= Anglo-American music =

Anglo-American music is derived from the English culture of the Thirteen Colonies of the United States and has been a founding influence for American folk and popular music.

== Overview ==
Many American folk songs use the same music, but with new lyrics, often as parodies of the original material. Anglo-American songs can also be distinguished from British songs by having fewer pentatonic tunes, less prominent accompaniment (but with heavier use of drones) and more melodies in major.

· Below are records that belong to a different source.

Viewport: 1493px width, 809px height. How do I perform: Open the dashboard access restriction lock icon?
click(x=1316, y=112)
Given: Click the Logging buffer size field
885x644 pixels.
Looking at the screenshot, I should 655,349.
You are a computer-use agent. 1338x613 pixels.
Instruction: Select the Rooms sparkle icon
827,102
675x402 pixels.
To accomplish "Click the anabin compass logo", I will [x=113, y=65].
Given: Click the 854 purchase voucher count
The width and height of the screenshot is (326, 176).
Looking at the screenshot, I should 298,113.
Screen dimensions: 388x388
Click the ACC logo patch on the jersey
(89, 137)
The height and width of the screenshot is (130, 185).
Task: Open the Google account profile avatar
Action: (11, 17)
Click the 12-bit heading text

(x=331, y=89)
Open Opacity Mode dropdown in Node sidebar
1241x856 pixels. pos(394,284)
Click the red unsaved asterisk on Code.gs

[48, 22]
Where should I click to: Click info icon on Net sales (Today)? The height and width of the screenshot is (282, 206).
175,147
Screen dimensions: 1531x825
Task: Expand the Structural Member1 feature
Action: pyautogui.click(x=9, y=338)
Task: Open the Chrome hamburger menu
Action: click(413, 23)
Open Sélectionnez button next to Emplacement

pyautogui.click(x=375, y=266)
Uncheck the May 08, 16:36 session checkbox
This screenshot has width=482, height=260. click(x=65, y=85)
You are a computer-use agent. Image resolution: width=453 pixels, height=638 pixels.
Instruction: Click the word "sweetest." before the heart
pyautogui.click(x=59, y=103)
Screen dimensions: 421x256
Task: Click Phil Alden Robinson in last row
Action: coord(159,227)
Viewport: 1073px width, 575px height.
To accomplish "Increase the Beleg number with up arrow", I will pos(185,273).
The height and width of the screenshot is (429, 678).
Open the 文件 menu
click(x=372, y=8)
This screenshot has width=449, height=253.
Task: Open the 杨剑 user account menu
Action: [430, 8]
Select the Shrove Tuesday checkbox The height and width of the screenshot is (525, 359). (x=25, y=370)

Anglo-American traditional music, dating back to colonial times, includes a variety of broadside ballads, humorous stories and tall tales, and disaster songs regarding mining, shipwrecks (especially in New England) and murder. Folk heroes like Joe Magarac, John Henry and Jesse James are also part of many songs. Folk dance of English origin include the square dance, descended from the European high society quadrille, combined with the American innovation of a caller instructing the dancers. Sea shanties are an important part of Anglo-American music.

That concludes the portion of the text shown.